A Weekly Column with J. Torrey McClain

I got to drive 125 miles south and east yesterday to visit the horde of awesome that is Comic-Con.  As usual, it was a blast and I wish I had the mutant ability of Jamie Madrox the Multiple Man to see every panel, hang out at every booth, visit every place outside the Con and then at the end of the day, try every dessert at Café Zucchero.  However, I am just one man in one place at one time in this universe.  So, let me break down my small piece of Saturday in San Diego.

The Great

– As a Los Angeleno, the two banes of my existence in this metropolitan monstrosity are traffic and parking.  Driving down took only two hours and I found a lot that only charged $5 for 12 hours.  It doesn’t get much better than that.

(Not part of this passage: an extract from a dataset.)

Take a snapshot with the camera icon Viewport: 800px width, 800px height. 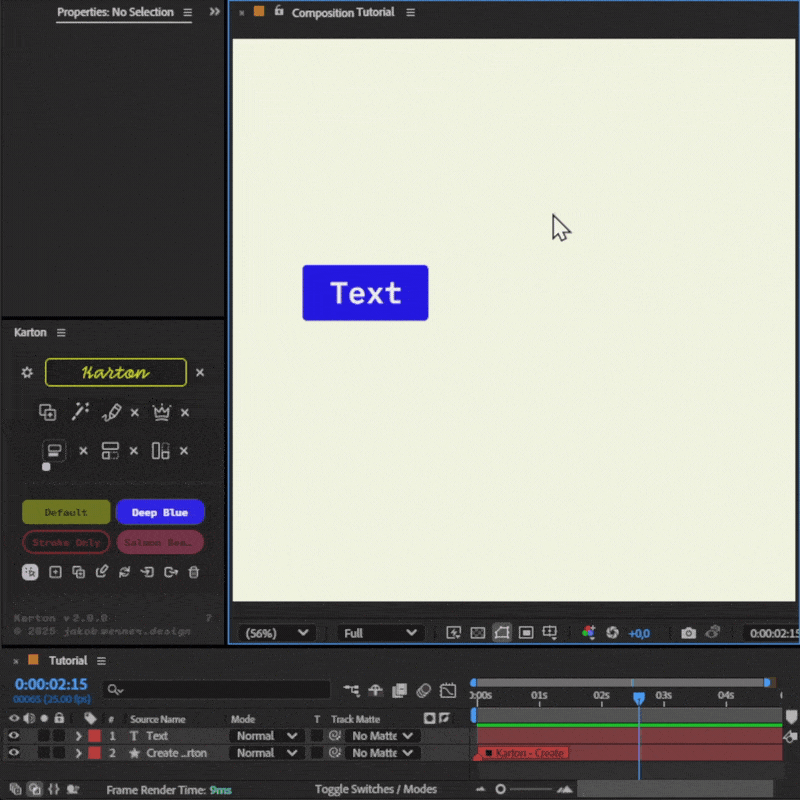pos(689,632)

– At forty minutes before high noon, I made my way to room nine and the line forming outside.  The line kept on filling and filling and soon I was glad to have foregone any extra time on the floor, for I got to see “Berkeley Breathed: The Last Comic-Con Panel!”  The whole session consisted of Breathed joking about himself, his love of merchandising and his “tiff” with Bill Watterson.  Sitting in the room laughing made evident the comic quickness of the mind behind Opus and Bill the Cat.  It made me miss “Bloom County,” “Calvin and Hobbes” and “The Far Side,” all bits of my past that now only show up in collections (like the future upcoming collection of Breathed’s work “Academia Waltz” from his time at the University of Texas.)  The bit of the panel that will stick with me the most is about how times have changed and how the comic pages have begun to fade.  Pieces of art, comedy and commentary that were in 100 million newspapers on kitchen tables 30 years ago, now barely make it out of the tin boxes in the vestibules of IHOPs.

McClain panel 1

– I may have missed the “Saga” panel at 1 pm, but I caught Brian K. Vaughn and Fiona Staples during the “Strong Female Characters” panel two hours later in the same room.  June Brigman, Colleen Coover, Sara Mayhew, Jimmy Palmiotti, Amanda Conner, Paul Tobin, Vaughn and Staples talked about what it takes to make strong female characters, how they approach it and listed some of their current favorites.  The story that will last with me though came from the moderator, Maggie Thompson.  She told the story of her husband reading to their daughter a run of “Fantastic Four” every night before bed.  As a gift for their daughter when she was away in college they gave her a bound collection of a great many of those same stories.  When she received them and started to read the stories, she angrily called her mom and yelled that these were not the stories her father had read to her.  It turns out that her father had read her all of Reed Richard’s lines as the words said by Sue Storm.  He didn’t want the only female superhero in the story to be the one that fades and hides.